Providing work is just part of the huge task faced by Syria's new rulers, the former Islamist rebel group, Hayat Tahrir al-Sham (HTS), as they try to rebuild the country.

Three million homes were destroyed. Essential services are lacking in many places. Homs, like most parts of Syria, gets only a few hours of electricity a day.

So far neither the government nor international agencies have put forward any comprehensive plan for resettling refugees. But the end of the crippling sanctions originally imposed on Syria by the US under the Assad regime means the country can again become part of the international banking system – and the economy can start to revive.

Yasir stands outside a bullet-marked building holding a cage containing his pet bird

Carpenter Yasir al-Nagdali has replaced the windows and ceiling in the house he shares with his mother and pet bird

For now, though, returnees still have to fend for themselves. Yasir al-Nagdali and his mother Siham returned to Homs three years ago. Their house was a shell. But now they've replaced the windows and the ceiling and Yasir - a trained carpenter - has made their flat homely again.

There's even a canary in a cage. Keeping birds is Yasir's hobby. He can't forget how they escaped at the height of the battle for Homs. They crawled on their hands and knees as regime soldiers raked their street with machine-gun fire.

But Siham also remembers happier times in the house – such as when she got married at the age of 14. In those days, she says, there were belly-dancers at weddings – and she wore 12 different dresses, singing a song each time she changed.

For others in Homs, there's no happy return. Artist Samira Madwar sees no prospect of repairing the flat she grew up in. It was shelled, then burned, and looted by government forces.

Samira now lives on the outskirts of the city. She bursts into tears when she sees the state of her beloved old home. Amid the rubble and broken plaster littering the floor, she finds old family photographs – and the remains of a book she wrote, that falls apart when she picks up.

"In my brain, there is a hole," she says. "My paintings, my books – everything - they took it, and left us without a memory about our life."

Despite everything, Samira stayed in Syria throughout the war. But many of her friends left the country. One was Ammar Azzouz.
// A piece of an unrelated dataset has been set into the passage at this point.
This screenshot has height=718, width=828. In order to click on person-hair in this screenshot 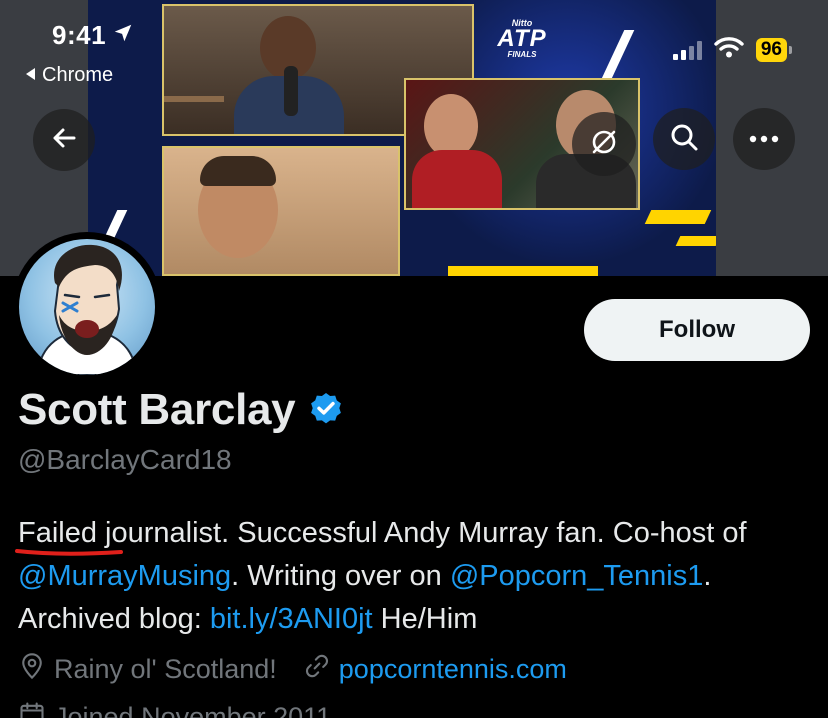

He trained as an architect in Homs and now researches at the University of Oxford in the UK. He's overwhelmed with emotions after coming back to his city for the first time since 2011.
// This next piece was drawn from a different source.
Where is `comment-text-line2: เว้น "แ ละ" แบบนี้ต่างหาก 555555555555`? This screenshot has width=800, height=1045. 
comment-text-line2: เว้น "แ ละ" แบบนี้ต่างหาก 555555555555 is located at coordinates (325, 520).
"I was aching for this day when I can walk the streets, touch the stones, meet the people, look at their faces, struggling to understand the scale of loss and grief," he says.

But like many other Syrians who've successfully started new lives abroad, he's thinking of dividing his time between his native and adopted countries, rather than returning permanently.
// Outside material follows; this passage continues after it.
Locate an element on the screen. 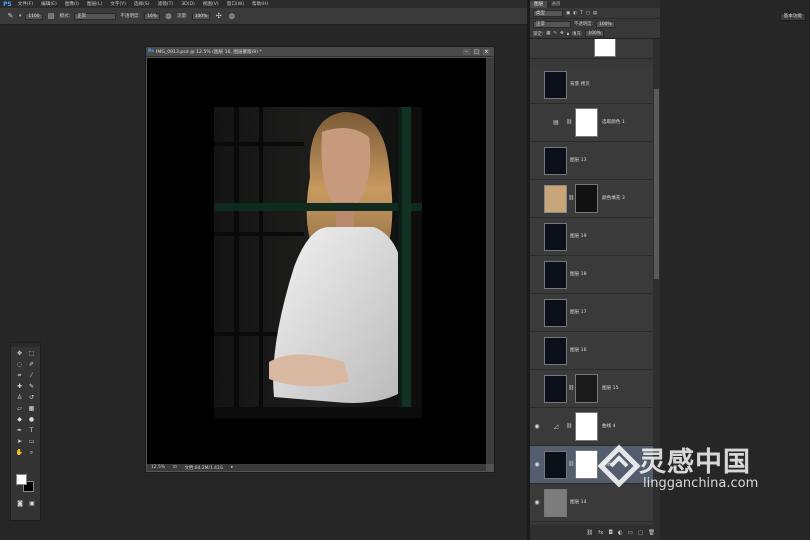 The width and height of the screenshot is (810, 540). pressure-size-icon: ◍ is located at coordinates (232, 16).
"Many people are describing it as the honeymoon period," Ammar says, talking about the first months after the fall of Assad.

"There's a new energy and excitement and hope and optimism. At the same time, the reality is harsh. But I think building bridges between those who are outside and inside would be fascinating, because they bring in new skills, opportunities, networks and knowledge that we need so much."

Homs destruction

For some returning to Homs there is no prospect of repairing their homes

Rebuilding Syria will require all those things - and huge financial input. The United Nations estimates that 90 percent of Syrians now live below the poverty line – that's less than $2.15 USD a day.

After the family's belongings have been unloaded at their new, temporary home, Fatima goes back to visit her old house. Only two rooms are habitable, and two of her children are already living there. Just building a roof and tiling the floor would cost about $6-7,000 USD, she says. She can't imagine where such money would come from.

But today, after 13 years away, she just wants to celebrate.